=== SUPPLIED DATA ===
+-------+

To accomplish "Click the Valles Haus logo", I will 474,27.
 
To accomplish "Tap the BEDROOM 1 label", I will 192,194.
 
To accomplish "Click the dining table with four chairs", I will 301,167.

+-------+

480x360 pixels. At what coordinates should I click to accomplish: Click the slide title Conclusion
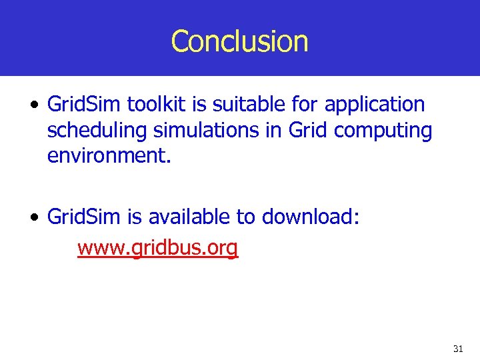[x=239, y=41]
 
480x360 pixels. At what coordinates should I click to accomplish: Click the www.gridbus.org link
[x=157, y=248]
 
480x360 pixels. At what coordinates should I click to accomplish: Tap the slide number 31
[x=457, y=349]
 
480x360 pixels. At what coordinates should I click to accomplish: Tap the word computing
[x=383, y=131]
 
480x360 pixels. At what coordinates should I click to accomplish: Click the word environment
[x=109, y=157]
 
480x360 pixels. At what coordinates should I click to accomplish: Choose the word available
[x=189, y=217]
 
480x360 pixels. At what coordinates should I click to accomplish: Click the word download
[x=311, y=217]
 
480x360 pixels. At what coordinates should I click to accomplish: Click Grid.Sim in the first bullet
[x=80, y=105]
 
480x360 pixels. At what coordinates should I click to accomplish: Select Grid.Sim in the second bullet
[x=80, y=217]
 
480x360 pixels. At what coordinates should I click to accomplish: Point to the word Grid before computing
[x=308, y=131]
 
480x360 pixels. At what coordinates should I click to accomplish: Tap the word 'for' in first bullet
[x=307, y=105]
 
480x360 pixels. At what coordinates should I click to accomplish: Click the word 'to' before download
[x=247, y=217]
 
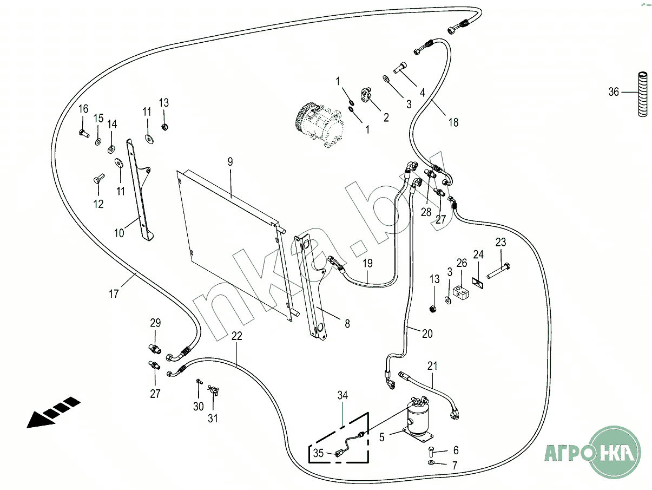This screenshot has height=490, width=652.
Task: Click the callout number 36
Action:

+-------+

=== GIVEN REQUEST ===
Write out everything above, from the line that contains "I will 474,27." down through the line that contains "I will 301,167.", with both of those lines included. Keep each entry's request as it is, but scale every click coordinate in the answers by 1.75, rounding to whole numbers with halves rounded up.

=== REPLY ===
To accomplish "Click the Valles Haus logo", I will 830,47.
 
To accomplish "Tap the BEDROOM 1 label", I will 336,340.
 
To accomplish "Click the dining table with four chairs", I will 527,292.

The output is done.